Thank you @smilstea !

 

Could I follow up on a few points:

What card and what type of card is that output representative of? What I'm trying to get to is how close is this example output to either the 9901 or the 4x100GE-SE Line Card?

 

The first example would seem to suggest there are about 16k entries for the ODS2 tables there:

  TCAM Logical Table: TCAM_LT_ODS2 (2), free entries: 16304, resvd 128

 

However towards the bottom of your example about re-carving you show this:

TCAM partition information: 1 ods2 blk = 2048 entries, 1 ods8 blk = 512 entries
NP0 : tot-ods2-blks 47 [60% of ods2+ods8 blks], used-ods2-blks 17 [22% of ods2+ods8 blks]

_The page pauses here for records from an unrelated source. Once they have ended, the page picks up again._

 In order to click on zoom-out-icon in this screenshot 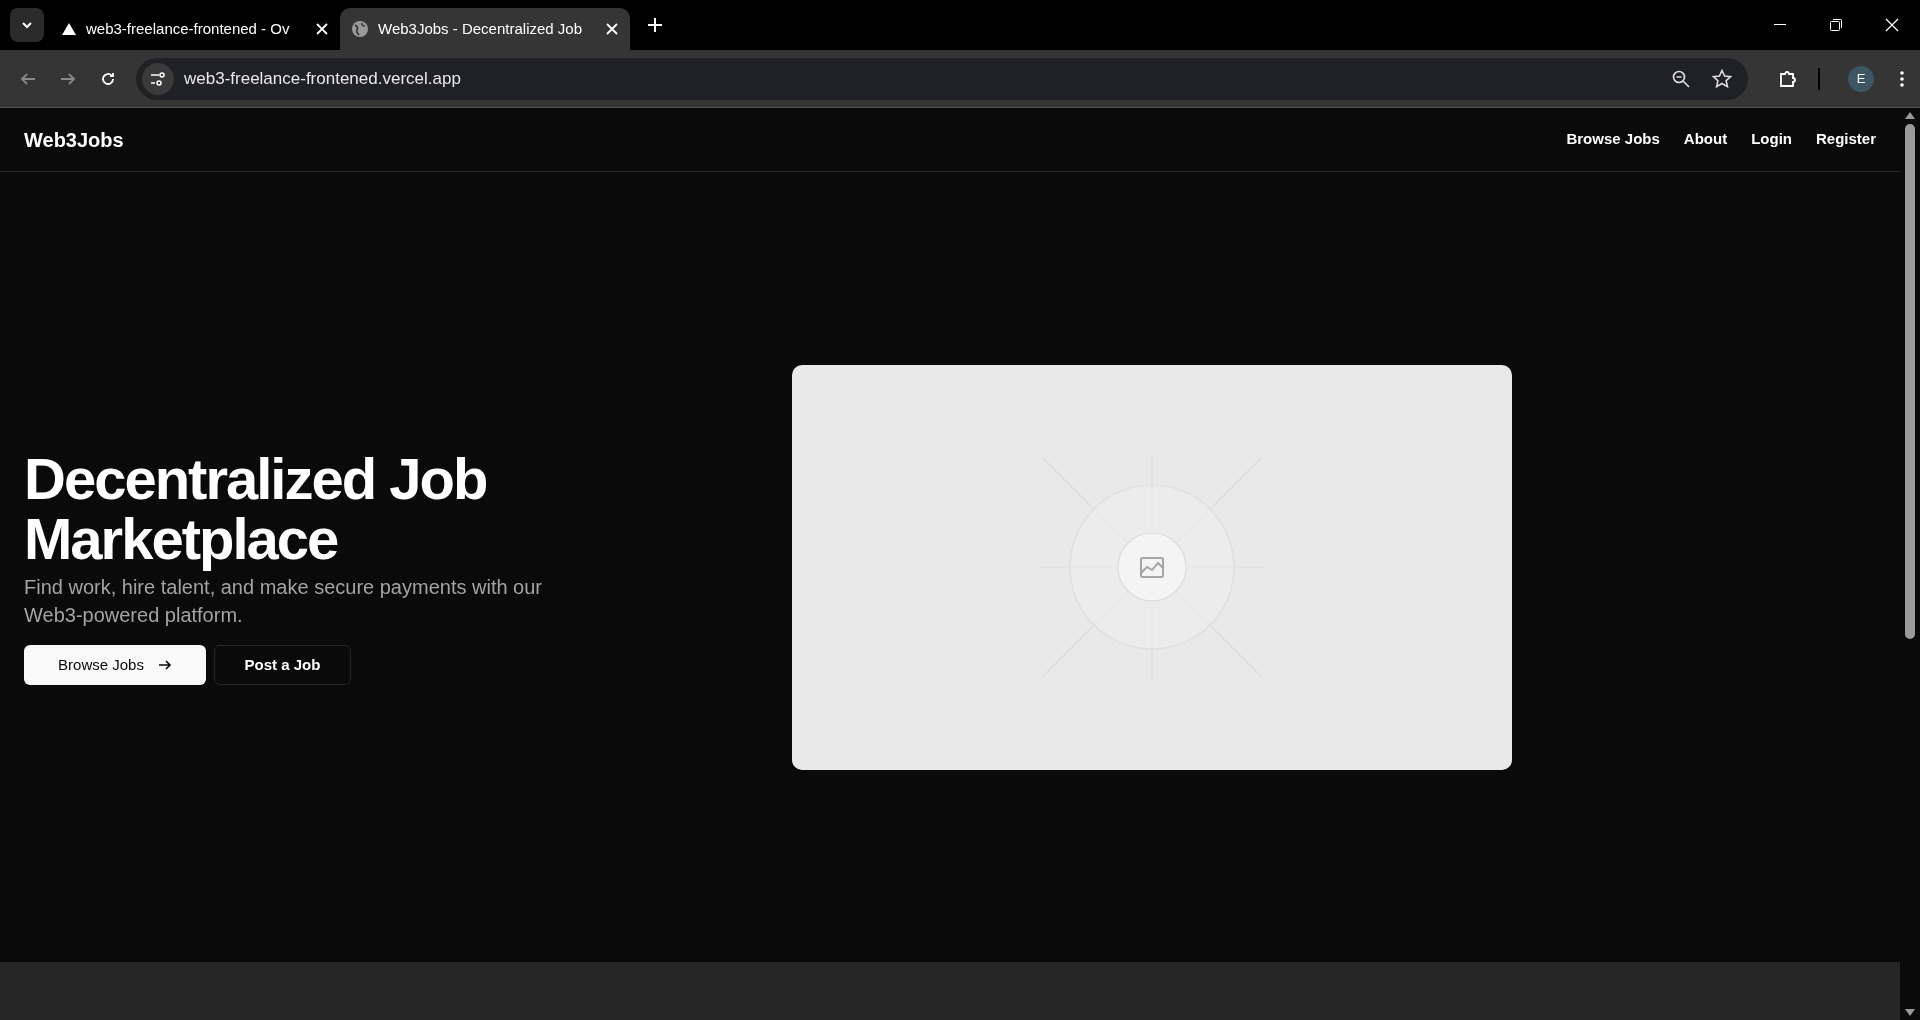, I will do `click(1681, 78)`.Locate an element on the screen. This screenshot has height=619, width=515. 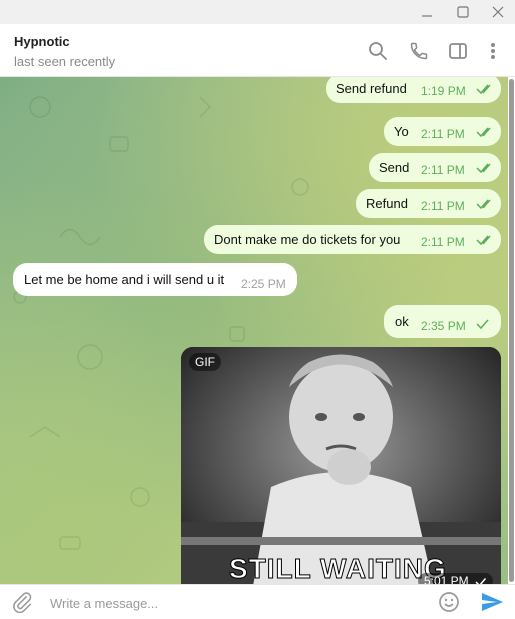
chat-status: last seen recently is located at coordinates (65, 62). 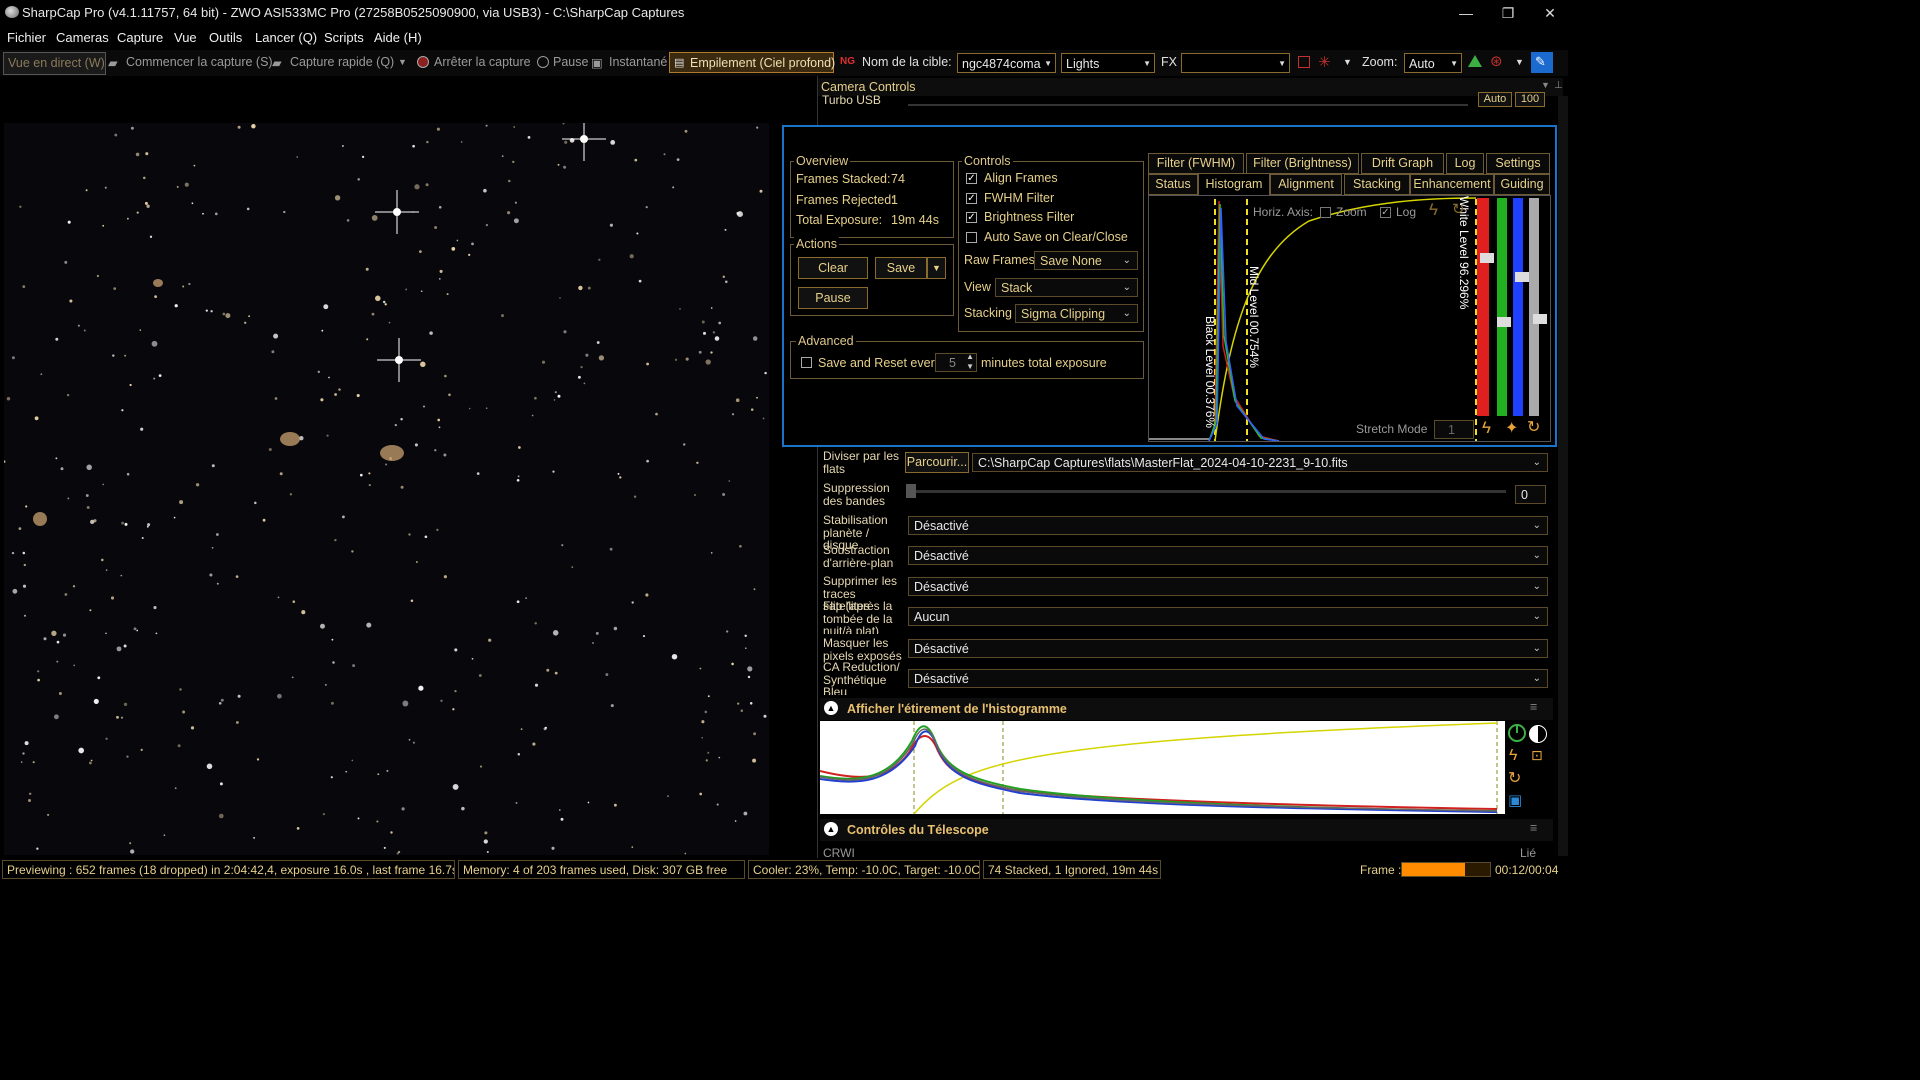 I want to click on red-slider-track, so click(x=1483, y=307).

Which if there are 47 blocks each supporting 2048 entries, that would show about 96k ODS2 entries, which is a statistic I've seen elsewhere on the Tomahawk NP. 

 

Also if this example were re-carved to 70/30, I presume would there then be more than 47 blocks?  

 

Finally, I understand that the options applied affect how much TCAM a specific ACE will use.  For my purposes, I'm mainly trying to understand the reasonable supported count of the most basic ACE's.  Does this output indicate that the example device in its current tcam profile can support 96k TCAM entries?  And if so does this example apply to the 9901 and/or the line card I am investigating?

 

Thanks so much!

 

Mark

 

The first example is from a -TR typhoon card which has 24k entries, 8k were allocated for LPTS already which is why you see about 16k free entries.

 

96k is for -SE, both typhoon and tomahawk share this value.

 

Correct on blocks, so how it works is that ipv4 entries are 160B in size, and ipv6 are 640B (4 times the size). So when we move from ipv6 blocks to ipv4 blocks we free up a lot more entries for ipv4 than if we exchange ipv4 entries for ipv6 entries.

 

LPTS you will see take up 8k entries. But yes 96k for -SE cards which the 9901 is one of, I also checked the other LC in my lab and its roughly the same number of entries.

 

This is from a 9901 in my lab:

TCAM Logical Table: TCAM_LT_ODS2 (2), free entries: 89709, resvd 128
ACL Common Region: 448 entries allocated. 448 entries free
Application ID: NP_APP_ID_IFIB (0)
Total: 1 vmr_ids, 8005 active entries, 8005 allocated entries.

 

Sam

@smilstea , thank you for the additional information.  That was very helpful.

 

One final inquiry if I may:  Will the 9901 able to utilize the "'hw-module profile tcam tcam-part-70-30" configuration, and if so would that further increase the TCAM blocks availible for IPv4 ACE's? 

 

My math suggests that would then become 112,640 assuming one rounds the 70% calculation up, which appears to be the case in the slides for BRKSPG-2904.  Does that appear to be correct and possible on the 9901?

 

Thank you again for the info!

 

Mark

My apologies, I did some looking and that hw-module profile tcam is only supported on typhoon LCs, not tomahawk which are the two cards you asked about.

 

Sam

@smilstea Thanks again.

 

No worries on that distinction regarding the "hw-module profile" command. 

 

Just so I'm 100% clear then, both the 9901 and the modular Tomahawk -SE cards are fixed at a max of 96k ODS2 TCAM entries, resulting in a real-world IPv4 ACE limit somewhere below that number depending on ACE complexity? 

 

Thanks!

 

Mark

With default LPTS taking up 8k entries you have around 88k entries available for ACLs in IPv4 on those cards, yes.

 

I should note that when you go to modify an ACL it keeps the original ACL and then makes a copy with the changes and commits that to TCAM too, then when you issue commit it verifies the ACL is valid and that the programming is valid and will then delete the old ACL and point to the new one, so you will have double the entries (approximately) when you go to make a change. You can of course work around this by removing the ACL completely and then re-adding the entire ACL from scratch. But thought I would share that if you are looking at larger ACLs.

Another option for large ACLs is object-groups, those are pretty cool and allow for specifying networks in a list and then port ranges in another and then it basically dynamically creates the ACL, its easier to read and understand and can result in fewer TCAM entries used when multiple networks use the same ports.